Over the summer, we welcomed a small group of researchers from the Universities for Nottingham, who were working on a project to understand the potential benefits of walking and writing together.  


The Pathways Project is part of a Nottingham-based initiative called Co(l)laboratory. It’s a pioneering eight-year, £5.1million project funded by Research England, Nottingham Trent University, the University of Nottingham and the Universities for Nottingham partnership.
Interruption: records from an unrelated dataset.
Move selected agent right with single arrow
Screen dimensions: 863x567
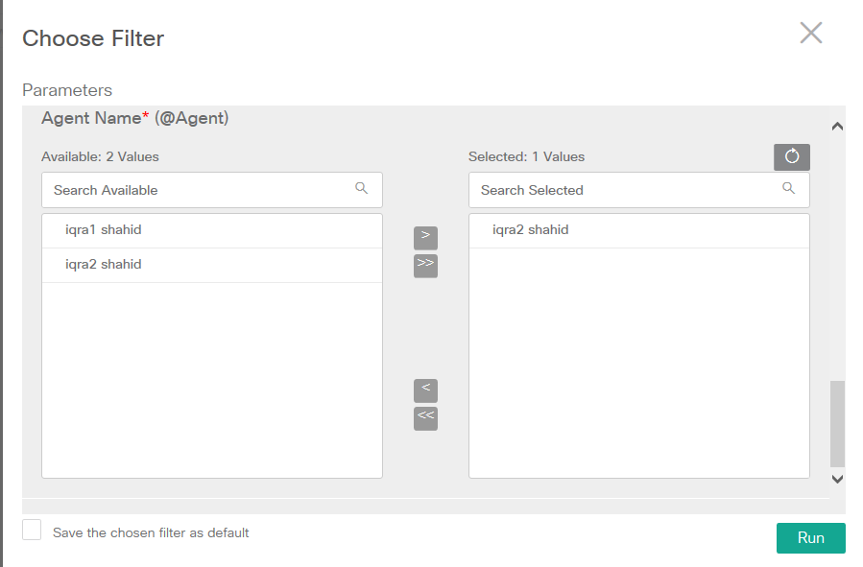[425, 236]
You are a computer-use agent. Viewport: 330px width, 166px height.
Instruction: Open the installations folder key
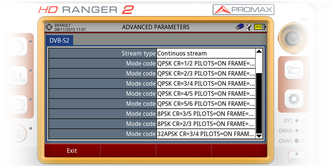pos(294,69)
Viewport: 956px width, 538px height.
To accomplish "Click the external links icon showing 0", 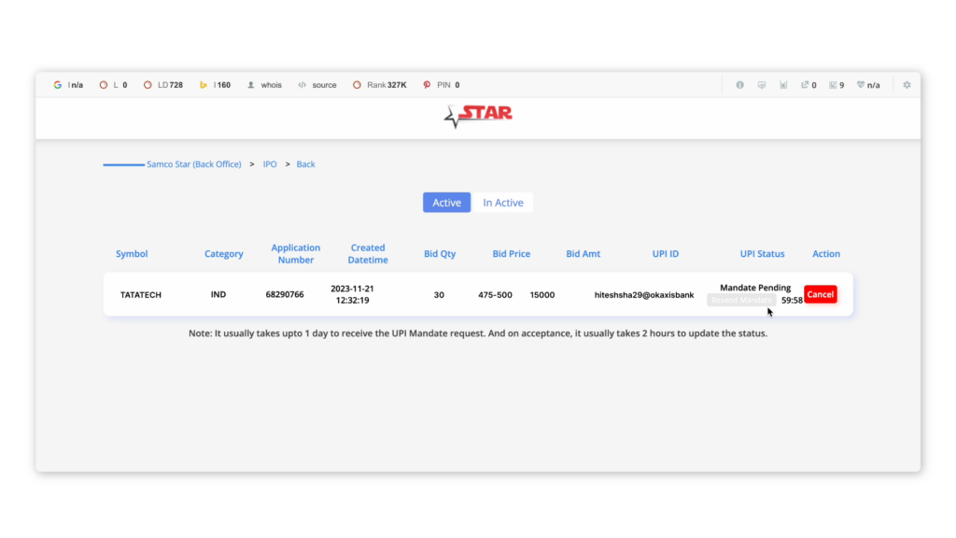I will click(x=804, y=85).
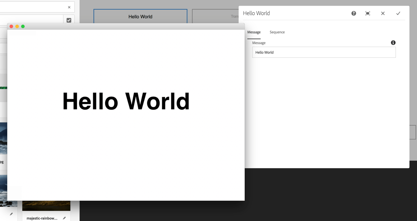Clear the search box using its X icon

click(x=69, y=7)
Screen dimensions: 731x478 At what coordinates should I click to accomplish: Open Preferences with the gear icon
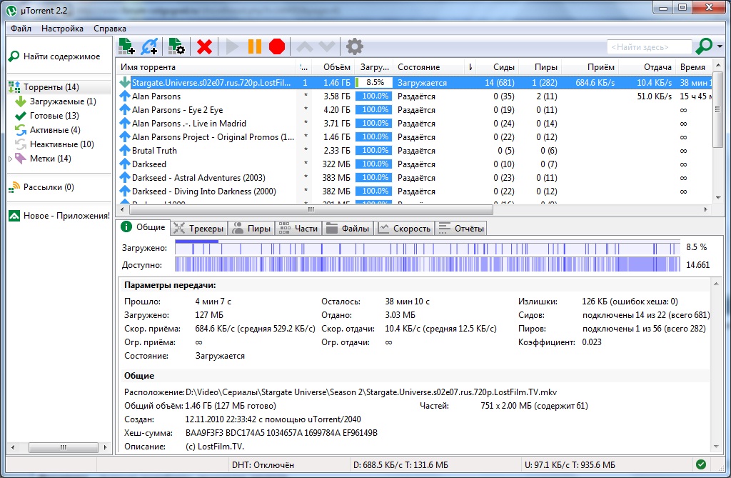point(354,47)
By recruiting ‘Citizen Scientists’ and supporting them to work with professional researchers and community organisations, the project aims to deliver meaningful change for the people of Nottinghamshire.

Leanne Moden (the Citizen Scientist) and Fahim Karimi (the Community Engagement Assistant) worked with researchers Dr Sarah Jackson (Nottingham Trent University), Professor Joanna McIntyre (University of Nottingham) and Jasmine Banton (Project Coordinator at Refugee Roots) to design, build and deliver a series of short walks in green spaces across Nottingham city for Refugee Roots participants. 

During the sessions, which took place after English lessons on Wednesday afternoons, everyone got a chance to walk, talk and write all about nature and the spaces around them, and the group spent lots of time listening to each other’s ideas. 

Over the course of five weeks, the group explored the Arboretum, the Forest Recreation Ground, Rufford Abbey Country Park, Elm Avenue & Corporation Oaks, and Wollaton Hall Deer Park. They wrote about nature, sounds, movement, belonging, and home, and produced some fantastic writing, both as individuals and as a group. 

Here’s an example of a group poem, made during week four of the workshops:




The word welcome looks like safety.

It sometimes sounds harsh, but it isn’t.

It feels like safety, feels like peace. 


Welcome looks like a big smile – 

You are valuable to someone. 

It smells, not like garlic, but like the best perfume.

It tastes like sweets, or some pe,

Tasted with body, not the tongue.


Welcome looks like a hug and happiness.

It sounds like the voices of bird and water.

It smells of cooked meat and tastes of sugar.

It feels like happiness. 


Welcome is good for calming my brain.

It smells of flowers.

Very sweet, like flying in the sky. 

In my arms, I embrace you, and you embrace me. 


Welcome smells good,

Sounds like “You are safe.” 

Looks like you are here with me. 


Welcome looks like the porcelain smile of a friend.

It sounds like screams of exclamation,

It smells like food with ten minutes left to cook,

It tastes like a cup of tea. 

Welcome feels like warmth. 


During the project, the researchers found some evidence that writing and walking workshops can help refugees and asylum-seekers living in temporary accommodation to make connections with their local landscape, and engage in new forms of creative exchange. 

When asked if they had enjoyed the project, the response from participants was overwhelmingly positive:

I really loved because we know ourselves better and find [our] own talent and have some skill to look to the world in different ways.

Many of the participants from Refugee Roots stated that they wanted to project to continue and were sad to hear it was coming to an end. 

However, this research work is hopefully the start of a much longer collaboration between Refugee Roots and the Universities for Nottingham, exploring how writing and walking can help refugees and asylum-seekers to connect with their local landscape, explore their creativity, and engage in activities that help to overcome barriers to inclusion too. 

Being together feels more beautiful than being alone.